The focus of this year’s report is the effective integration and management of innovation which raises the subject of AI as one of the biggest challenges on the immediate horizon and how we can utilise it for good. For all the many clever and heavy-lifting roles AI will undoubtedly perform its less positive aspect is the challenge it brings to truth and reality.

Daily we can see and are exposed to AI generated fakery on the web and in the social media we consume. AI is used increasingly to create images, text and audio – all presented as real/fact whether that’s the case or not.

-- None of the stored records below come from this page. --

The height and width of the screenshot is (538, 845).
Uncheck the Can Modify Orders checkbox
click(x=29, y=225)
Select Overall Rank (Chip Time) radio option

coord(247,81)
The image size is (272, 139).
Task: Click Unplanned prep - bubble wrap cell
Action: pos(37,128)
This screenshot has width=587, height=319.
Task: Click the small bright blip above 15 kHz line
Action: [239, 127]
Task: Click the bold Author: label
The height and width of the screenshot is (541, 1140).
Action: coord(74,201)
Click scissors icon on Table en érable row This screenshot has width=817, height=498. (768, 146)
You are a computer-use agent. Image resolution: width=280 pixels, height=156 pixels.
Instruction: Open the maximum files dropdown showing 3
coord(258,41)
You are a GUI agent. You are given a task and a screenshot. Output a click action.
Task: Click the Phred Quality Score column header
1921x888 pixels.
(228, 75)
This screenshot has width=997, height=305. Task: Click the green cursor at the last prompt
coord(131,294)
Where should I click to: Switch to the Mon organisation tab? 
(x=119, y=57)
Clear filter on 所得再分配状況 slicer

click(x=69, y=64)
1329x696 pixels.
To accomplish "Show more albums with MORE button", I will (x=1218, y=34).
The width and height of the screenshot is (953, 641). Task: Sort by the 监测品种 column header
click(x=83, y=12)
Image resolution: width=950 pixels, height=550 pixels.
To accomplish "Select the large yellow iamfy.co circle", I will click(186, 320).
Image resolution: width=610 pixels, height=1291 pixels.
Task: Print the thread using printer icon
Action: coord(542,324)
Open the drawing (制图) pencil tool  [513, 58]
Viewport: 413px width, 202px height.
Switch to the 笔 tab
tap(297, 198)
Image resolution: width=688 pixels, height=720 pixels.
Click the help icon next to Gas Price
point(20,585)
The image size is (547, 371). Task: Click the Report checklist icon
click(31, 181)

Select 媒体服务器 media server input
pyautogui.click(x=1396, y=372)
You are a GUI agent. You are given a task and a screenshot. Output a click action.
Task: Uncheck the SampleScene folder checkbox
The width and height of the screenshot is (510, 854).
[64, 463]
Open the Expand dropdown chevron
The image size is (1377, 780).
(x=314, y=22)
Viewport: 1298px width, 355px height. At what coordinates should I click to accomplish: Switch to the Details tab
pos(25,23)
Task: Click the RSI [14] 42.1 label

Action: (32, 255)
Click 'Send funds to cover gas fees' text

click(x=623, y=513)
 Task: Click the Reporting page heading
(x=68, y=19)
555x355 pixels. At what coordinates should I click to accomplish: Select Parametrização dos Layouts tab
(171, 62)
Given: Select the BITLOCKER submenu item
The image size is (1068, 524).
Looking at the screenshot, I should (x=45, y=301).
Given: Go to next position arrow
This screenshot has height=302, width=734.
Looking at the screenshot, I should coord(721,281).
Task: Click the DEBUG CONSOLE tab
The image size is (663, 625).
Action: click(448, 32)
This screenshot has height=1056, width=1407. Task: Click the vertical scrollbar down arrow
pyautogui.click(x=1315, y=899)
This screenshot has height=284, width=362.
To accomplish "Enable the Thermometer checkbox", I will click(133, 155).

What we can trust and rely on is increasingly blurred. In the workplace, and in life, that’s a dangerous thing. Decisions affecting many risk being based on total fabrication. Individually we can make choices that adversely affect our material and mental wellbeing.

So we need to double down on truth and trust. Our antidote is in our human ability to question, to challenge, to fact check if you will. And for leaders it is about more than that.

The quality, clarity and veracity of our communication needs greater attention. We must be clear in the purpose of our communication, take care over the words we choose and shape the message in a way that our intended audience will both hear and listen. And then we need to engage in the dialogue that ensures the message has landed as intended and is truly understood so that it can be explored and debated.

And, to enable our communication to really take root and fulfil its purpose we must focus on the climate in which we are communicating. If we aren’t trusted, if trust isn’t flourishing in our team or organisation, we can be sure that what we have to say won’t be trusted either. The Edelman report’s findings aren’t new, rather they show the increasing scale of the problem. Isn’t it time to redouble our efforts?